§ What you need to do
(a) Please list every person named in the Macdonald statue passage.
(b) Resume the Macdonald statue passage after its final sentence, keeping to the same reporting style.

§ Passage

MacLellan said Macdonald discriminated against more than Indigenous peoples and had strong stances against immigration, enacting the Chinese Head Tax, dehumanizing other races as animals and fuelling anti-Asian racism that is still seen today.
"John A. Macdonald was a white supremacist," she said. "Of course, this is not someone who should be commemorated in a public park."
Trevor Lakness said he spoke as a resident of Regina and asked for the statue to remain as is. He said he has no trust in the government relocating the statue. He said Macdonald did things that "offended native people," such as residential schools, but that he should also be honoured for creating Canada.
"You guys are opening up a can of worms. Next, we're going to have to move Tommy Douglas statues in Weyburn and names of his buildings because he said bad things about certain groups," he said. "Nobody in our Canadian history is perfect. John A. Macdonald did create one of the best countries in the world that people flee to."
Lakness said the statue could be accompanied by more plaques that tell different stories, or perhaps other statues of Indigenous chiefs could be put up throughout the park.
"Maybe I'm on the wrong side of history on this … John A. Macdonald, I am certain that he did do some bad things, as did every other prime minister," Lakness said. "He's still our first prime minister and we need our kids to know our history."

§ Listed records

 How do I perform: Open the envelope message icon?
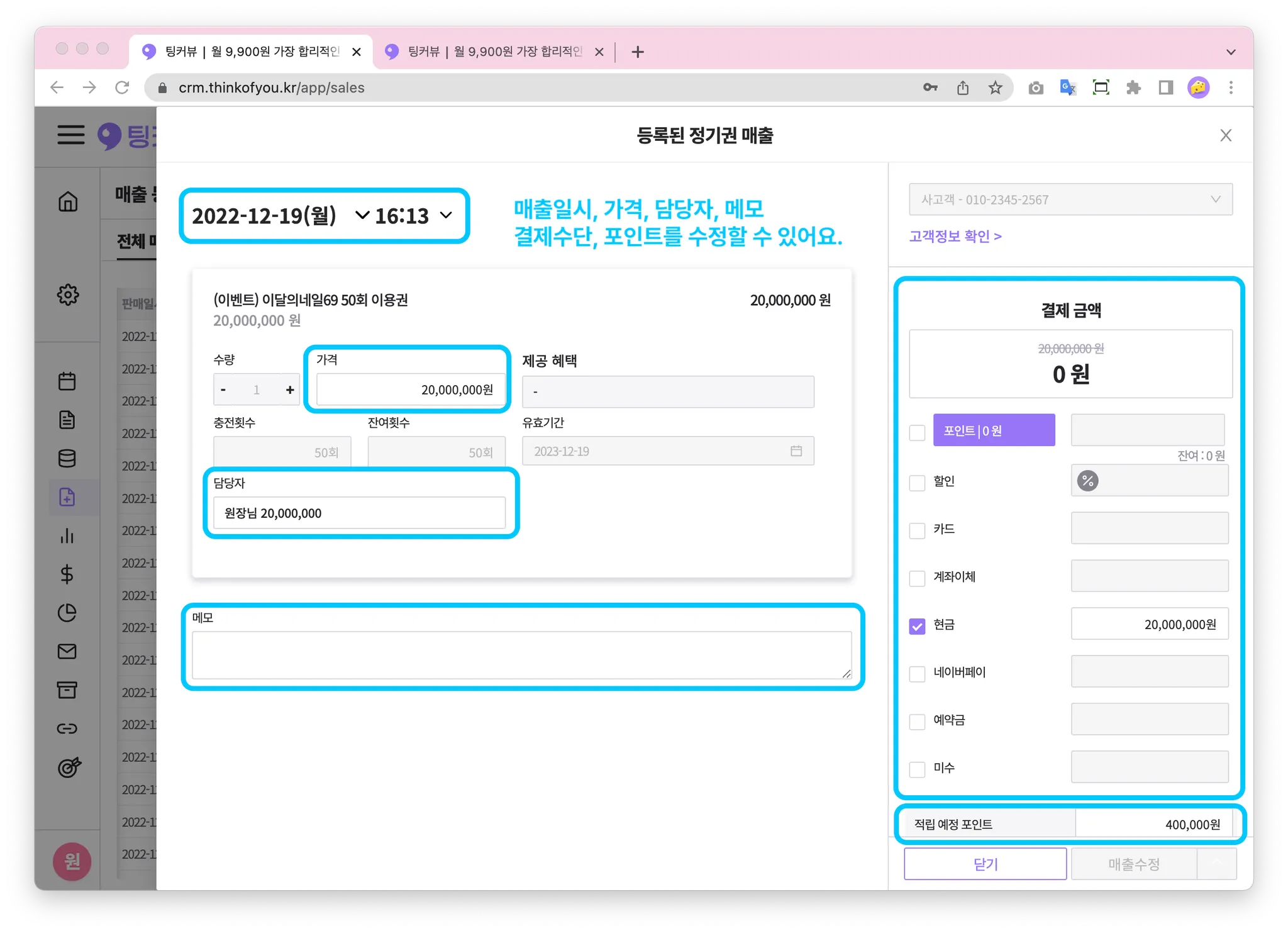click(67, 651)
--
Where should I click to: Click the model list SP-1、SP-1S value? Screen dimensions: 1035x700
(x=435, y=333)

§ Expected answers
(a) MacLellan, John A. Macdonald, Trevor Lakness, Tommy Douglas

(b)
Statue shows incomplete story, report said
The report said the statue also doesn't include information about Macdonald's impact on other non-white ethno-cultural groups. It said the Chinese head tax policy was implemented under Macdonald at a price of $50. It later grew to $500 and was eventually replaced by the Chinese Exclusion Act, which barred most Chinese immigration until 1947.
"These policies had a longstanding impact on the Chinese community in Canada; immigrants, mainly men, spent long years separated from their families, some never seeing their loved ones again. Lost cultural traditions occurred from this separation," the report said.
It will cost $25,000 to $35,000 to remove the statue, treat the site and engage the public. The city said this money can already be found in existing budgets.
The new location would be somewhere the statue could be accessed by those who wanted to view it, but not a public park or public event space, and would include appropriate context with interpretive panels that speak to Macdonald's full legacy, the report said.